The 145th Street Bridge is a four-lane swing bridge across the Harlem River in New York City, connecting West 145th Street and Lenox Avenue in Manhattan with East 149th Street and River Avenue in the Bronx. The bridge is operated and maintained by the New York City Department of Transportation.

The 145th Street Bridge carries the bus route operated by MTA New York City Transit. Between 2000 and 2014, the bridge opened for vessels 23 times.

==History==

At the end of the 19th century, rapid growth in the South Bronx area necessitated another Harlem River crossing. Construction on the original 145th St Bridge began on April 19, 1901. The designer was Alfred Pancoast Boller, who based the design on the Macombs Dam Bridge but modified it so that growth in water travel could be accommodated. Completion was delayed due to the construction of the 145th Street station (IRT Lenox Avenue Line) beneath one pier; the $2.75 million bridge was opened to traffic on August 24, 1905. It once carried northbound New York State Route 22 and New York State Route 100. This bridge was also once named the "Lenox Avenue Bridge", though that name has fallen into disuse.
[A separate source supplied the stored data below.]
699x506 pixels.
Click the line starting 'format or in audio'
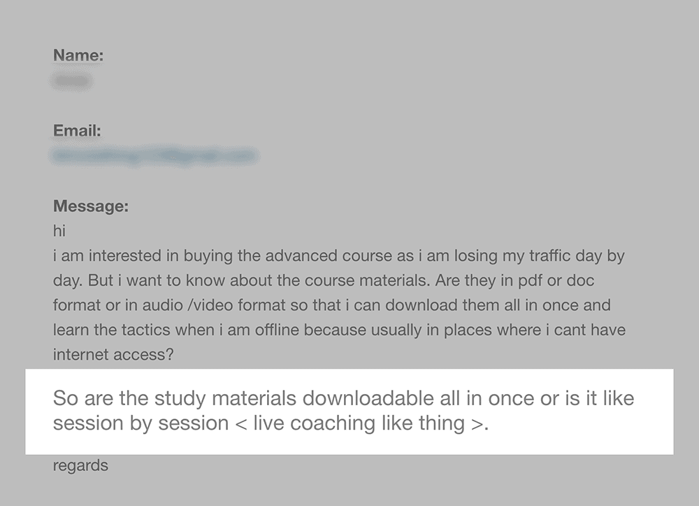[x=331, y=305]
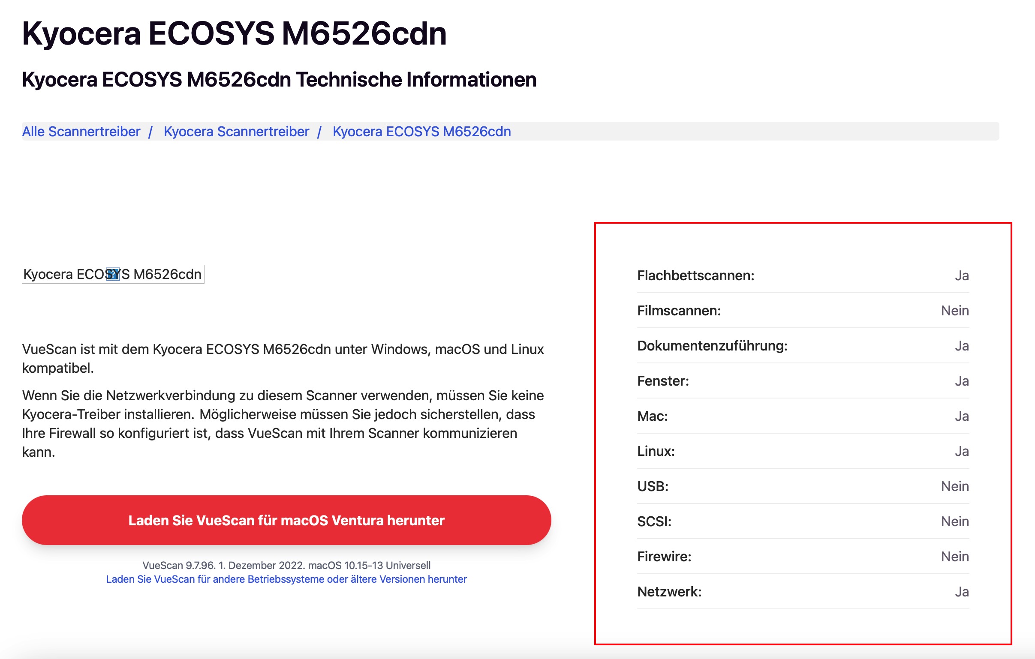Click the Alle Scannertreiber breadcrumb link
Viewport: 1035px width, 659px height.
tap(81, 131)
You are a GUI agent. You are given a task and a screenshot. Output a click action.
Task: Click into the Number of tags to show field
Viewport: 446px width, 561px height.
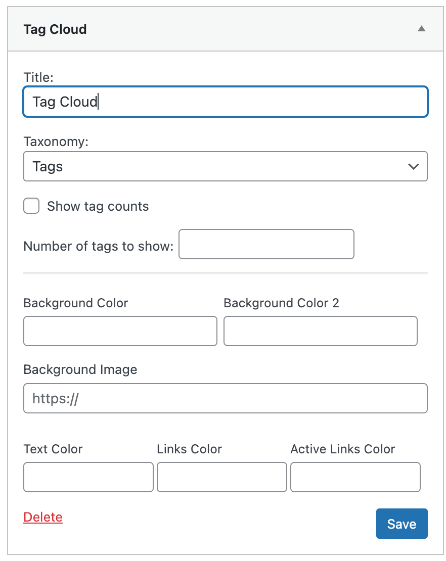[x=266, y=245]
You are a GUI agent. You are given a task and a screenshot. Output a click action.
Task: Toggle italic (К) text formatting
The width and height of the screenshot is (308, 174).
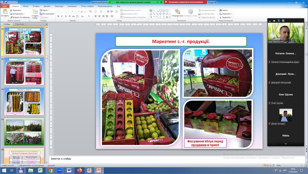(62, 16)
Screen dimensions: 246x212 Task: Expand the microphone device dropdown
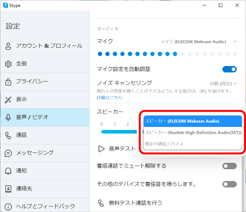199,42
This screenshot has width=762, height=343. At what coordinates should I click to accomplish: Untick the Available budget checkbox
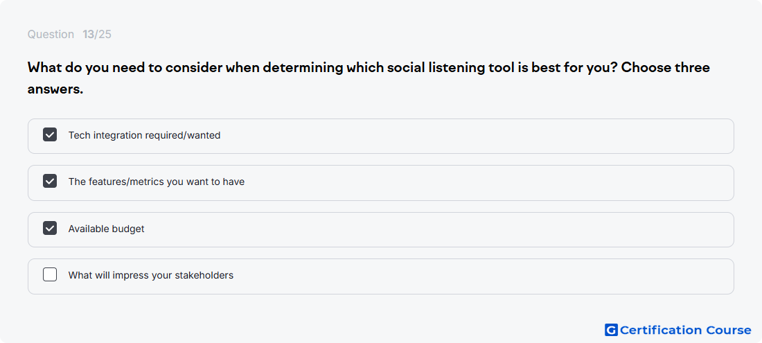pos(50,228)
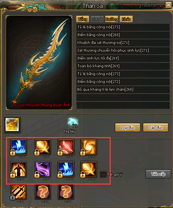Select the orange swirl skill icon
173x208 pixels.
click(89, 147)
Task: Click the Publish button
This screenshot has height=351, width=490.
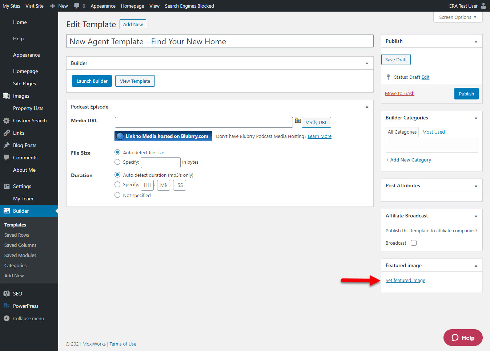Action: point(466,94)
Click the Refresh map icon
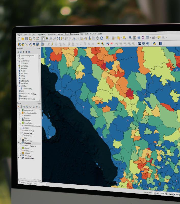Screen dimensions: 180x204 tap(101, 38)
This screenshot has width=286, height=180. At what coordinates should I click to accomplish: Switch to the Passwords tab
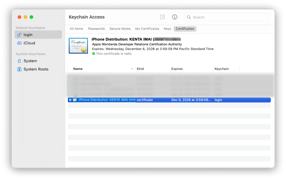(x=96, y=28)
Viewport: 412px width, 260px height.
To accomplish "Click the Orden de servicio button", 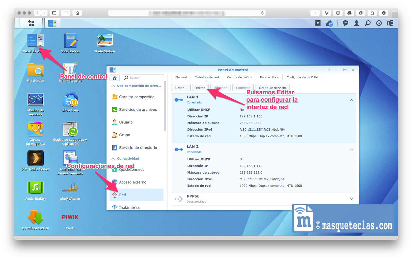I will coord(272,88).
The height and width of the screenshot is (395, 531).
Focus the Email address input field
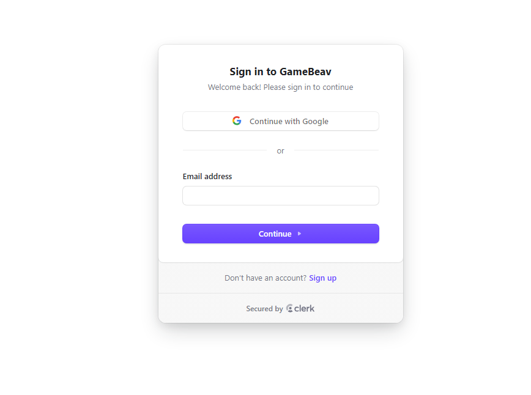click(280, 196)
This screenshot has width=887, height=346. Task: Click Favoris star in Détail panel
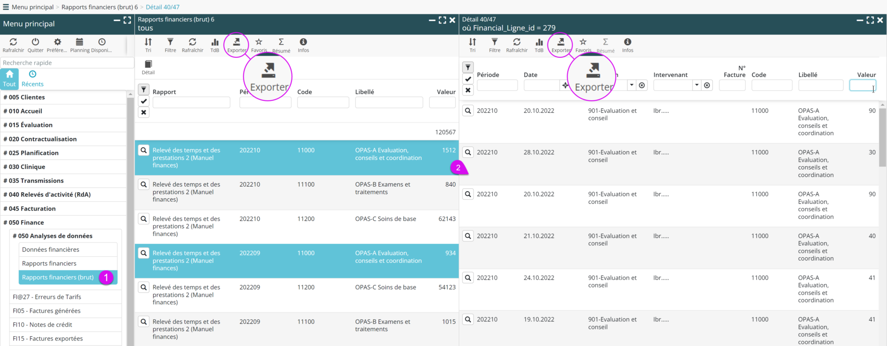[583, 43]
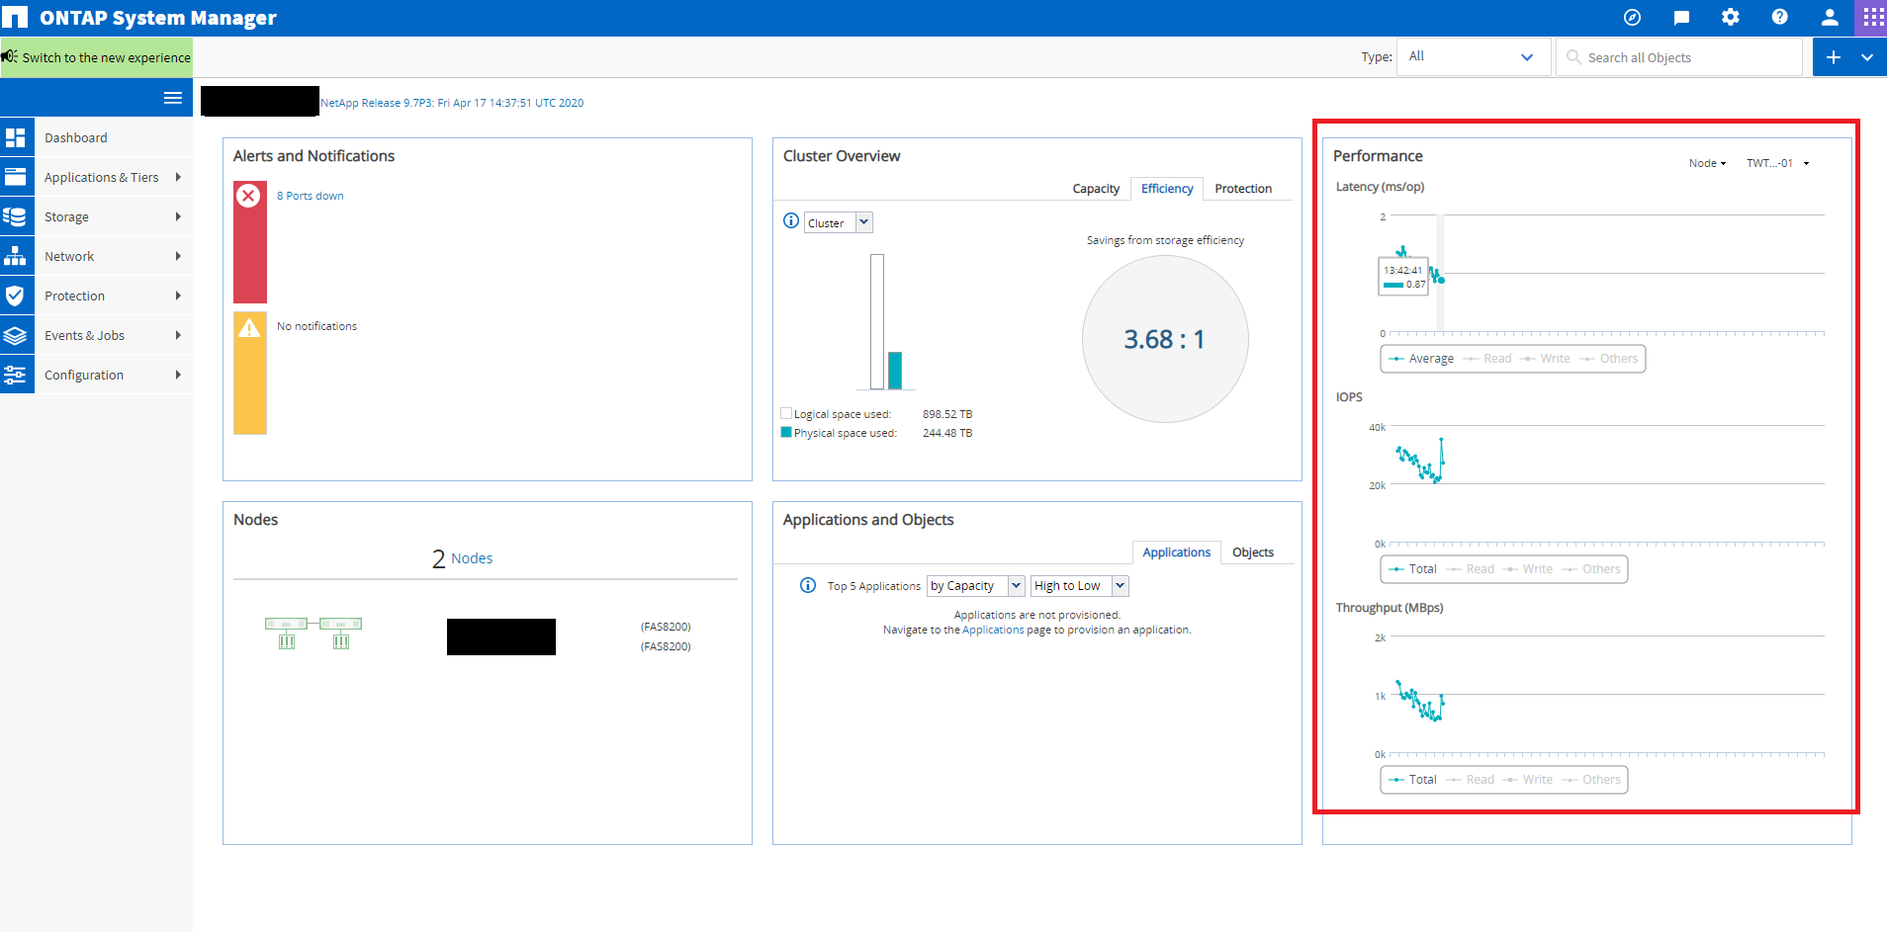This screenshot has width=1887, height=932.
Task: Open the user account icon
Action: pyautogui.click(x=1829, y=18)
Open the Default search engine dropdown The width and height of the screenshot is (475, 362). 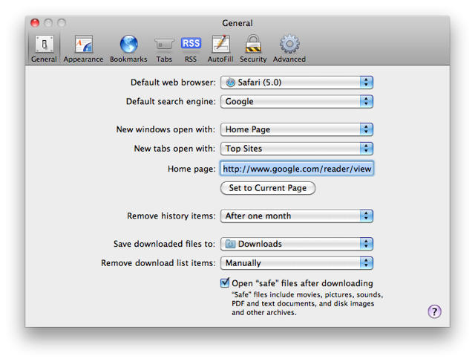[296, 101]
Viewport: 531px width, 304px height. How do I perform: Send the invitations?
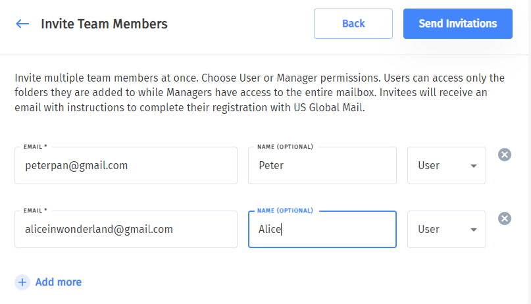[457, 24]
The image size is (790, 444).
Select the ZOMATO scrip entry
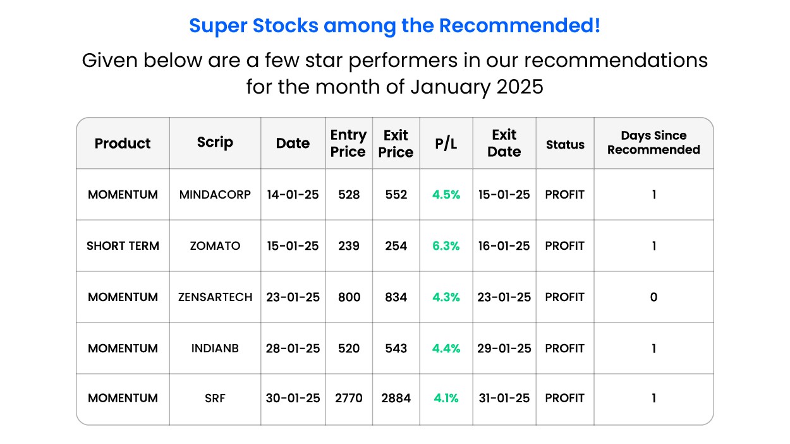click(215, 246)
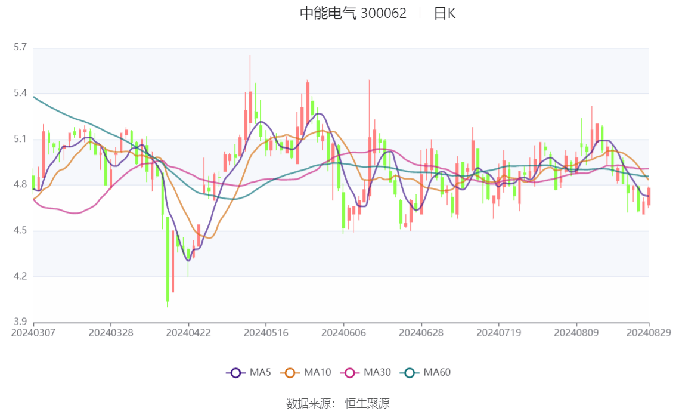Image resolution: width=676 pixels, height=411 pixels.
Task: Toggle the MA5 series via its text label
Action: [261, 373]
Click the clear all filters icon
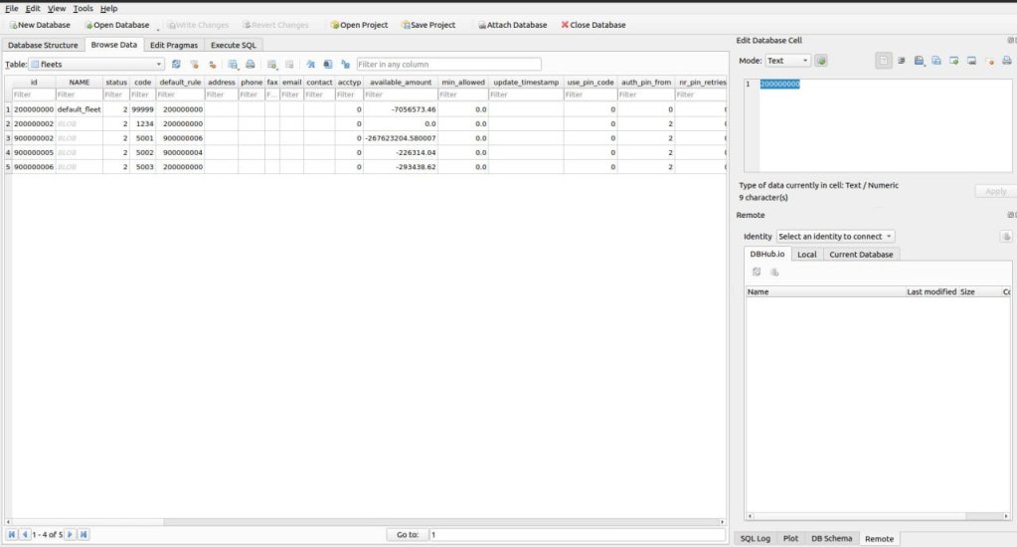The image size is (1017, 547). [194, 64]
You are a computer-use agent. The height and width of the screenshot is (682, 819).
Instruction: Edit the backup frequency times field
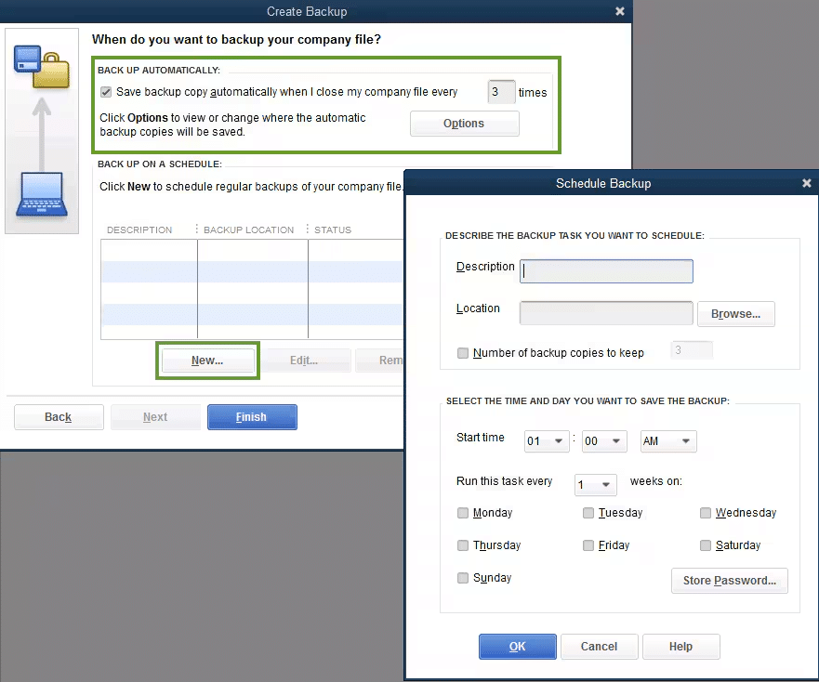pyautogui.click(x=500, y=92)

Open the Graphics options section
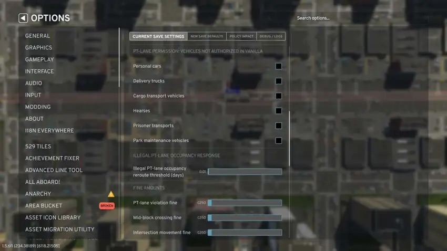pos(38,48)
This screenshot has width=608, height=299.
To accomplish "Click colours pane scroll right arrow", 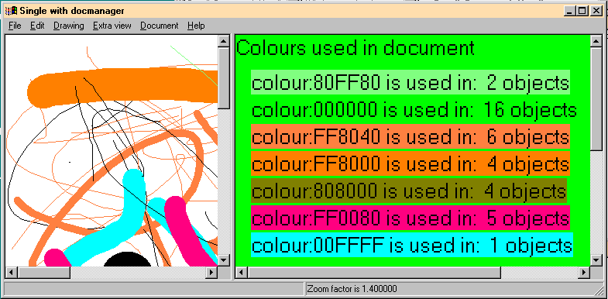I will tap(584, 272).
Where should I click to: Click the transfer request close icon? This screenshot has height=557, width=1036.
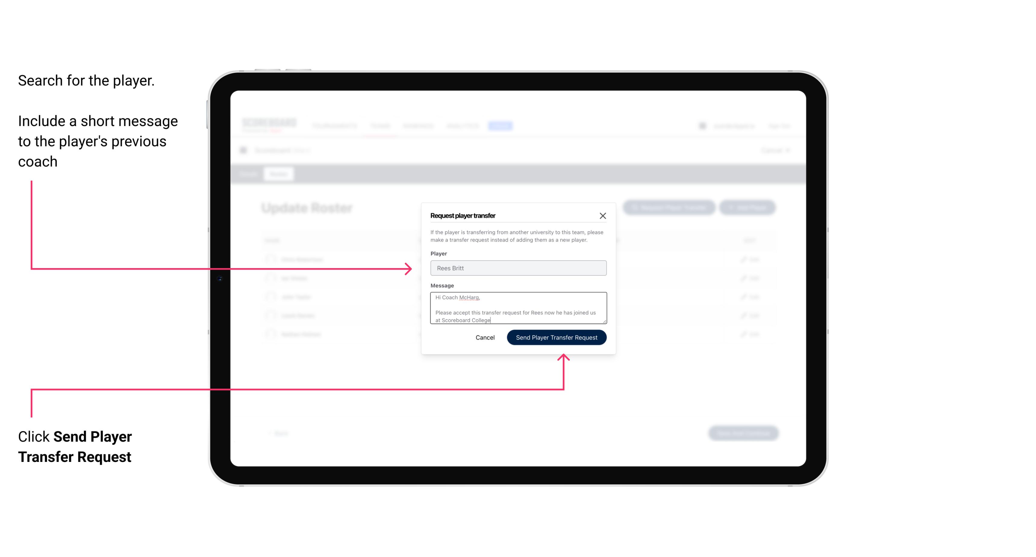pos(603,215)
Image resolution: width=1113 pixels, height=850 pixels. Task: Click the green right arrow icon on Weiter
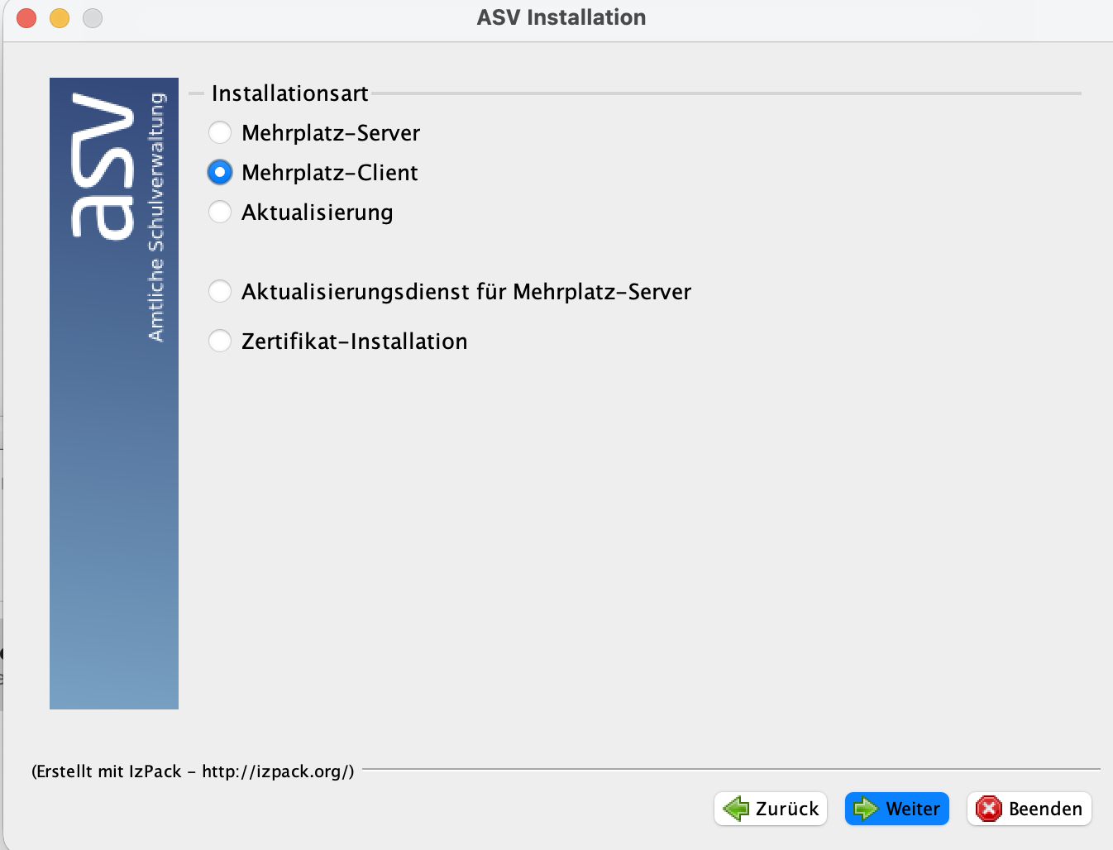click(866, 809)
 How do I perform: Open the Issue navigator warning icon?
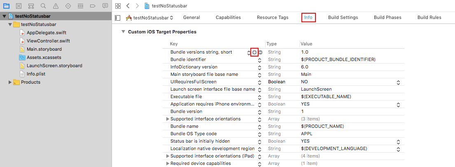click(x=56, y=6)
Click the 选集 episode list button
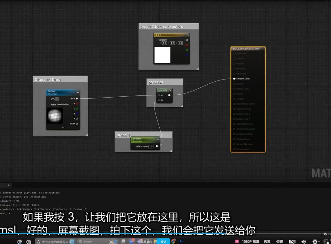This screenshot has height=244, width=331. (267, 241)
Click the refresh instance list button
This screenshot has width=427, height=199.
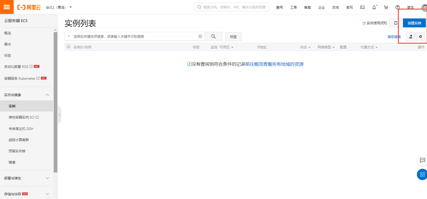coord(395,23)
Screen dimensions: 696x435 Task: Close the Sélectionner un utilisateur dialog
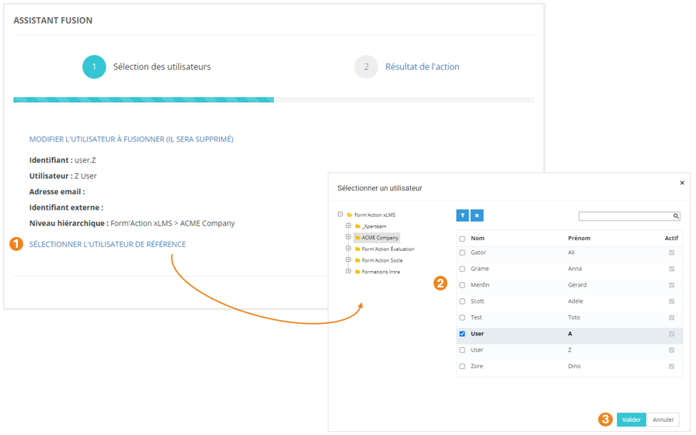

In 1957, the bridge was improved by building approach spans over Harlem River Drive, and again in 1990 with the construction of three more spans to provide the Oak Point Link railway a right-of-way.

A new swing span for the bridge was assembled in the Port of Coeymans in Coeymans, New York, in southern Albany County. The new span arrived in New York in 2006, and the span was replaced in February 2007.